La editorial Impedimenta publica, como de costumbre en una cuidada edición, una conmovedora novela-testimonio de Pascal Bruckner, que ahonda en una incómoda figura, la de su propio padre, fascista, violento y mujeriego. Un relato verité que revisita un pasado perturbador con mucha lucidez y sin rastro de ira.
Un buen hijo… para un mal padre. El título de esta novela confesional de Pascal Bruckner es, desde luego, una gran ironía. Esta obra que ahora publica Impedimenta, en una excelente traducción de Lluís María Todó, podría parecer un ajuste de cuentas, no tanto con el padre, furibundo antisemita al que fue imposible amar, sino con la propia infancia del escritor; pero en realidad es una lúcida indagación sobre un pasado que muchos en su lugar querrían olvidar y que, el autor de Lunas de hiel, curiosamente, supo utilizar como trampolín para lanzarse a la búsqueda de su propio yo. La cita de Ingmar Bergman que antecede a la lectura es, en este sentido, sintomática: “Las fuerzas creativas acuden cuando el alma está amenazada”. Bruckner no dejó que el padre fascista se convirtiera en un ogro de proporciones hercúleas, como sí le ocurrió al genio desvalido de Franz Kafka. Afortunadamente supo desenmascararlo a tiempo, y convertirlo en personaje bufonesco de una película de terror (su género favorito) al que observar primero con desdén y, con el tiempo, incluso con cierta ternura; un personaje que de algún modo encarna también las vergüenzas de una Francia –la del régimen de Vichy– que aún duele a muchos de sus ciudadanos.

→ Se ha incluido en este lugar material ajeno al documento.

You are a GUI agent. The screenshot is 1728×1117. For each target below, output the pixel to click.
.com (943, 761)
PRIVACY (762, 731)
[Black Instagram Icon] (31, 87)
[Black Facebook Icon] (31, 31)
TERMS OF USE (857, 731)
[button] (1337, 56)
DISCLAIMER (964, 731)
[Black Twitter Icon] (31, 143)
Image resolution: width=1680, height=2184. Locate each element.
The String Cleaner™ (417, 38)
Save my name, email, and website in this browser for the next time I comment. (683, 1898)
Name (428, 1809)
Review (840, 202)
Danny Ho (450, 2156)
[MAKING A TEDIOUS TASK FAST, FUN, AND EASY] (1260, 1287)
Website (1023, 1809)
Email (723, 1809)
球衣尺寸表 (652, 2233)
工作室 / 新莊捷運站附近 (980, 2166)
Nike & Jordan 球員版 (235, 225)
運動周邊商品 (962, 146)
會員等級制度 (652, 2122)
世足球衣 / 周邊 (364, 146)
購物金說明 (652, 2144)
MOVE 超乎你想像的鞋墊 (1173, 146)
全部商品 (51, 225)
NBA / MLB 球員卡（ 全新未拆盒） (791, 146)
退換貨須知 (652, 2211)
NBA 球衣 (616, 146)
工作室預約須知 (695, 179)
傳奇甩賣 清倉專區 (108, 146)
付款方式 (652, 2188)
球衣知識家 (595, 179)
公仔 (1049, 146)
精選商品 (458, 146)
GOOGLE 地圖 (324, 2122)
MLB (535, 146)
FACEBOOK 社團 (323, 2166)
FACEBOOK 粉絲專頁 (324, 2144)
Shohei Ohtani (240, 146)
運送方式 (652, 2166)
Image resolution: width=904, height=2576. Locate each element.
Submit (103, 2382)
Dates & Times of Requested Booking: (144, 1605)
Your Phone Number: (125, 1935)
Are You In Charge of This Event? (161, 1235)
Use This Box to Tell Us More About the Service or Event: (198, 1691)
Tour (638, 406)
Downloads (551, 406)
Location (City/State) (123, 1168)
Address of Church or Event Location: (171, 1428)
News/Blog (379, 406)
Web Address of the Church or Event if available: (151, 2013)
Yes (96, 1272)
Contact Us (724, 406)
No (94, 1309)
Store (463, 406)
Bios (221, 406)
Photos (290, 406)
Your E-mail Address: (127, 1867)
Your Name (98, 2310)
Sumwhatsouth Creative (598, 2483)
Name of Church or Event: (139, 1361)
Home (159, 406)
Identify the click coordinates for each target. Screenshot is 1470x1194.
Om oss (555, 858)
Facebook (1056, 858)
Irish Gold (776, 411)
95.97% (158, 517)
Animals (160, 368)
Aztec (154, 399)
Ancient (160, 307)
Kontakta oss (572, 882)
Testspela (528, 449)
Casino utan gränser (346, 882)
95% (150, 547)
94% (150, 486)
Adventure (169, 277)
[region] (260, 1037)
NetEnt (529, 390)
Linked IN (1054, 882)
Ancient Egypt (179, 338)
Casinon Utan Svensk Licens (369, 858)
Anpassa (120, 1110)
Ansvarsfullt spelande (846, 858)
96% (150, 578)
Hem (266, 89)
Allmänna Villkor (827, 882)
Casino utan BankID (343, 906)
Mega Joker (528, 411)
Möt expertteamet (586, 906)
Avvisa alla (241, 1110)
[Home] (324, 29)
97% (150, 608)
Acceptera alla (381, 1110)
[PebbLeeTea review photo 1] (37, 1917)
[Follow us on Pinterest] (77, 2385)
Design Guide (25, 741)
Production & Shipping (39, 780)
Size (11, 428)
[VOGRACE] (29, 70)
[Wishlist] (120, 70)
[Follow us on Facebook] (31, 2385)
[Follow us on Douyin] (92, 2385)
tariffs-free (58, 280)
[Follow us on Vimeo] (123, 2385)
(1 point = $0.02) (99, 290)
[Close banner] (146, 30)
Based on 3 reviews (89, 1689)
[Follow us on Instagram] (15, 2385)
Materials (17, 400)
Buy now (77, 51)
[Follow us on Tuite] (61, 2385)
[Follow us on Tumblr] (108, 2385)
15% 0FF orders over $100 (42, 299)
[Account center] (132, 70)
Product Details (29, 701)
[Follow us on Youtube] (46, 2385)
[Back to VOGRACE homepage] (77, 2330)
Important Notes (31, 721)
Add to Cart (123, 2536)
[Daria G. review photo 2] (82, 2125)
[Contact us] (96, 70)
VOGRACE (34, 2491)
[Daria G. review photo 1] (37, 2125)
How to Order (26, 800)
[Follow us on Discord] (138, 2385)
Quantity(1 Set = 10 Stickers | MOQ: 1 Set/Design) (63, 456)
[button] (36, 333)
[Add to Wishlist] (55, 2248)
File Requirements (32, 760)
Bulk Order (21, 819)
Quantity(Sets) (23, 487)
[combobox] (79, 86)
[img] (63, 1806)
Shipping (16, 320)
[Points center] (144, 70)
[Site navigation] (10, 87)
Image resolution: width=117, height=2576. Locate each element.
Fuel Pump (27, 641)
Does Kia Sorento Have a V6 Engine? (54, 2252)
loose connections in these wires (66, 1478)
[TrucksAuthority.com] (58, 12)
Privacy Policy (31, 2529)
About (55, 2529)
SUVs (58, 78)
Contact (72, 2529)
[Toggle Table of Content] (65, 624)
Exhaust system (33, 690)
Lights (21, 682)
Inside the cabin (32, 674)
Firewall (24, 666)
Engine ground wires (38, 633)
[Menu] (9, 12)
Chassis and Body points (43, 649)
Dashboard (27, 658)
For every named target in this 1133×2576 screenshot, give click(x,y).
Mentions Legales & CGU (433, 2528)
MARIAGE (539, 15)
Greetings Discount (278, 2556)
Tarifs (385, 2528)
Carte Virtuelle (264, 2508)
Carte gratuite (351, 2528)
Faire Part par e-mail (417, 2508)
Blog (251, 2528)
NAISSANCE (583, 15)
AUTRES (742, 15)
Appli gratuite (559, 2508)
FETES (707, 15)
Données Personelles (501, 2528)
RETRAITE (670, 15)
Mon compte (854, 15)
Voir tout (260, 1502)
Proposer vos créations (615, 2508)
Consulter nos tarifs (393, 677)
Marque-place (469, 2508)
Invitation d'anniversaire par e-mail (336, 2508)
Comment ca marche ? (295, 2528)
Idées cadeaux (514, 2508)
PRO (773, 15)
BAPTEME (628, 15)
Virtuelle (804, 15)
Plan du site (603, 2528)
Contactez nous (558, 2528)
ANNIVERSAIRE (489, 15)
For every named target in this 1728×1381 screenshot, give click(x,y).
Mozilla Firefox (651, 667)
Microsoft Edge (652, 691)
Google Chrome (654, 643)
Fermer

Bruckner empieza como lo haría un surrealista sulfuroso, dispuesto a romper con las convenciones: por la noche, Bruckner niño reza a Dios y le suplica la muerte del padre, a ser posible en accidente de coche. El escritor no siente culpa por sus deseos, sino comprensión ante un chico asediado por una familia inmerecida, que busca en Jesucristo –a quien imagina guiñándole un ojo– la complicidad que ansía. Pronto entra en acción el padre que abofetea, da patadas y humilla; un personaje detestable que, sin embargo, activa un resorte de energía, y también de creatividad en el hijo: “Los padres violentos tienen una ventaja: (…) Te despiertan como si fueran una descarga eléctrica, te convierten en un eterno luchador o en un eterno oprimido. El mío me comunicó su rabia: le estoy muy agradecido. El odio que me inculcó también me salvó. Lo volví contra él como un bumerán”.
Empieza así un extraordinario relato de iniciación, en el que el autor combina la evocación de una infancia revisitada sin complacencias con las reflexiones más variadas, realizadas desde la serenidad de la vida adulta. Brucker nos muestra cómo fue capaz de educarse a sí mismo en un entorno hostil, de acudir a una clarividencia infantil que jamás le abandonó y que impidió que las opiniones venenosas del padre le entraran por la sangre. . A medida que el libro avanza, nos conmueve comprobar que el escritor, a los sesenta años, es capaz de atemperar sus recuerdos, de sustituir el rencor por un tímido cariño.
Pocas veces se nos ofrece una novela de formación tan abrumadoramente sincera y bien escrita como ésta. Pese a los borrascosos recuerdos de familia, Un buen hijo proporciona ganas de vivir. Es ante todo una exultante loa a la búsqueda personal, más allá de cualquier marca del destino. Sin pretenderlo, el padre le enseñó a Bruckner lo que realmente valía la pena. El escritor se rebeló, huyó y salió afuera, a la conquista de un mundo lleno de promesas. Y ahora, en plena madurez, nos lo cuenta con increíble serenidad, sin rastros de hiel, satisfecho de haber vivido tal y como quería.